Kaizen écarquilla les yeux. "Two weeks? That's impossible."

"Impossible?" Mr. Harrington esquissa un sourire froid. "Mr. Shadow, nothing is impossible at Omnis Academy. We have students here who mastered three languages before the age of ten. Students who published scientific papers before entering high school. Students who..."

"I understand," coupa Kaizen, refusant de se laisser intimider. "Two weeks."

"Good," conclut le professeur. "Oh, and one more thing. Your father specifically requested that I push you to your limits. He seems to believe you thrive under pressure."

Kaizen sentit une vague de colère monter en lui. Son "père" ne le connaissait pas, n'avait jamais fait partie de sa vie, et maintenant il prétendait savoir ce qui était bon pour lui?

"My father doesn't know me," dit-il, chaque mot pesé avec soin pour ne pas trahir son accent.

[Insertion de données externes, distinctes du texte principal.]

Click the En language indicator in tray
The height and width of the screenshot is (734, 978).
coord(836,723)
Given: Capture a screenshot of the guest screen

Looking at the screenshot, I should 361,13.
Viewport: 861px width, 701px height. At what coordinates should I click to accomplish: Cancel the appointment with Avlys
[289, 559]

"Perhaps not," concéda Mr. Harrington. "But he's investing a considerable amount in your education. Two million euros, I believe. That buys him certain... expectations."

Kaizen resta silencieux, digérant cette information. Deux millions d'euros. Pour son éducation. C'était une somme astronomique, même pour quelqu'un qui gagnait 120 000 euros par mois avec son entreprise.

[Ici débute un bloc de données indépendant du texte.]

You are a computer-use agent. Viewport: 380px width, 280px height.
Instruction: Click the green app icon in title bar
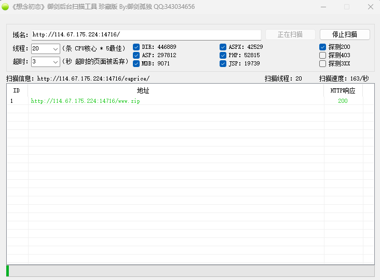pyautogui.click(x=5, y=7)
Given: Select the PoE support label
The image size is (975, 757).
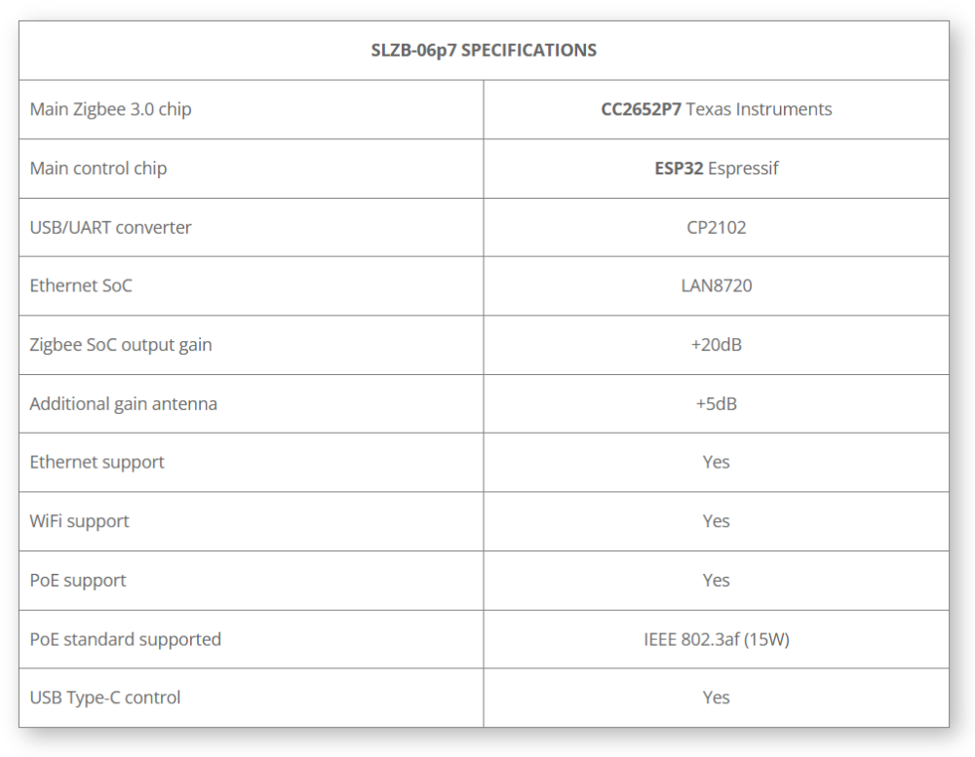Looking at the screenshot, I should tap(78, 581).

"I'll see you tomorrow, Mr. Shadow," conclut le professeur, signifiant clairement la fin de leur conversation.

Kaizen sortit de la salle, l'esprit en ébullition. Dans le couloir, plusieurs étudiants s'étaient attardés, visiblement curieux de le voir. Il les ignora, cherchant la sortie la plus proche. Il avait besoin d'air.

Il finit par trouver une porte menant à un pont extérieur. L'air marin lui fouetta le visage, frais et revigorant. Il s'approcha de la rambarde et contempla l'océan qui s'étendait à perte de vue. Le soleil commençait à descendre vers l'horizon, teintant le ciel et la mer de nuances orangées.

"Première journée difficile?"

Kaizen se retourna brusquement. Une jeune fille se tenait là, appuyée contre la porte qu'il venait de franchir. Elle était vêtue du même uniforme que tous les autres étudiants, mais portait un pantalon au lieu de la jupe traditionnelle. Ses cheveux noirs étaient coupés court, encadrant un visage aux traits délicats mais assurés.

"Je ne vois pas en quoi ça te concerne," répondit-il, méfiant.

La jeune fille s'approcha, nullement intimidée, et vint s'accouder à la rambarde à côté de lui.

"Lila," dit-elle simplement, lui tendant la main. "Enchantée, frangin."

Kaizen la dévisagea, stupéfait. "Frangin?"

"Demi-frère, techniquement," précisa-t-elle avec un sourire espiègle. "Même père, mères différentes. Tu peux vérifier, si tu veux. Test ADN et tout ça."

Kaizen resta bouche bée. Une demi-sœur? Il n'avait jamais envisagé cette possibilité. Son père mystérieux avait donc une autre famille, une autre vie.

"Je... je n'étais pas au courant," balbutia-t-il.

"Évidemment," soupira Lila. "Le grand Maximilien Shadow n'est pas du genre à partager des informations personnelles. Même avec sa propre progéniture."

Maximilien Shadow. Ainsi, son père avait un prénom. Kaizen avait délibérément évité de l'utiliser jusqu'à présent, préférant se référer à lui comme "cet homme" ou "mon soi-disant père."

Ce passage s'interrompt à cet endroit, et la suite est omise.